Invierten 118.000 euros para rehabilitar la batería militar de La Quinta en Santa Úrsula

Invierten 118.000 euros para rehabilitar la batería militar de La Quinta en Santa Úrsula

Recurso: El Día

El Gobierno de Canarias destinará 118.000 euros a rehabilitar la batería de La Quinta en Santa Úrsula para convertir este histórico enclave militar de la posguerra en un centro de interpretación.

La recuperación del patrimonio militar en Canarias ha dado un paso significativo con la reciente asignación de fondos públicos destinados a la rehabilitación de la batería de La Quinta, en el municipio tinerfeño de Santa Úrsula. Según informa la prensa local, el Gobierno autonómico ha consignado una partida de 118.000 euros para intervenir en este enclave, una infraestructura que, a pesar de su relevancia histórica, ha permanecido durante décadas sumida en el desconocimiento de la ciudadanía y el deterioro físico.

El proyecto busca transformar este vestigio de la posguerra española en un centro de interpretación. La importancia de esta iniciativa radica en la necesidad de contextualizar una edificación que, construida en 1941, formó parte de un entramado defensivo diseñado ante la incertidumbre geopolítica que generó la Segunda Guerra Mundial. En aquel periodo, el archipiélago fue objeto de una intensa militarización preventiva, ante el temor de que las fuerzas aliadas, particularmente las británicas, ejecutaran operaciones de desembarco en puntos estratégicos de la costa tinerfeña.

La instalación, que contaba con cuatro piezas de artillería Ordóñez de 150 milímetros —tecnología que ya resultaba obsoleta en el momento de su despliegue—, fue operada por una dotación de más de 70 efectivos. Más allá de su propósito bélico, el enclave posee un valor añadido vinculado a la arqueología local, debido a que el capitán responsable de la posición, José García Borges, impulsó durante su mando investigaciones en yacimientos aborígenes cercanos, como la cueva de Los Lirios.

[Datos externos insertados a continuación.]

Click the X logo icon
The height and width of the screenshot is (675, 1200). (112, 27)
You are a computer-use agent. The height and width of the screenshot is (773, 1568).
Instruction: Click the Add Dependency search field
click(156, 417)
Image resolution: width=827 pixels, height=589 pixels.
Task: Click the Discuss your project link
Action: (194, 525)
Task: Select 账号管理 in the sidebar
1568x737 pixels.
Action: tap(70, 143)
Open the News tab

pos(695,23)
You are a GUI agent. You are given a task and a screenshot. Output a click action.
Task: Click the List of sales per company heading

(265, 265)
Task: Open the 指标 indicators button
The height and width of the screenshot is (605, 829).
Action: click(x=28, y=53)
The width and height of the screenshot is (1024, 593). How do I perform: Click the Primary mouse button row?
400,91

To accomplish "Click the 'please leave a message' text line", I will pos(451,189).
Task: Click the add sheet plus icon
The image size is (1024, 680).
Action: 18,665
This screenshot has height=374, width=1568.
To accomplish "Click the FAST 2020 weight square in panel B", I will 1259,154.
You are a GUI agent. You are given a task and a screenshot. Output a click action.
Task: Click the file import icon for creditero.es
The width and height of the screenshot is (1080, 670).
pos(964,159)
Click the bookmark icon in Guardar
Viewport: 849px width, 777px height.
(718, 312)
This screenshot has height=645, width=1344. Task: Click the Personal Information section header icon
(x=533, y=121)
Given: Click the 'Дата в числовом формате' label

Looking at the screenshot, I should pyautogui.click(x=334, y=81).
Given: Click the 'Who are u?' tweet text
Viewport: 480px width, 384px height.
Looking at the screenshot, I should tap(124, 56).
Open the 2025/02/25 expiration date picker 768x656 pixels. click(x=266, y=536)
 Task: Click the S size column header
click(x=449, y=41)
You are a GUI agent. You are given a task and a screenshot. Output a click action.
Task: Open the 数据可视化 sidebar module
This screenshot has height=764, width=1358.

Tras el cese de las hostilidades internacionales en 1945, la utilidad estratégica de la batería se desvaneció, culminando en su desartillado definitivo en 1957. Con el paso de los años, el entorno sufrió una transformación radical, pasando de ser una zona de vigilancia militar a un área marcada por la expansión agrícola del plátano y, posteriormente, por un intenso desarrollo urbanístico.

La intervención actual, coordinada con el Ayuntamiento de Santa Úrsula, pretende revertir el olvido institucional y social que ha rodeado a este puesto de mando y telemetría. El objetivo final es dotar de un relato pedagógico a un espacio que, hasta la fecha, era percibido por las nuevas generaciones únicamente como un mirador paisajístico, despojado de su carga histórica. Con esta inversión, se busca integrar el búnker en el catálogo de bienes culturales de la isla, garantizando que el horizonte de Acentejo sea interpretado no solo por su valor geográfico, sino como un testimonio material de la estrategia defensiva que marcó la vida en las islas durante la dictadura.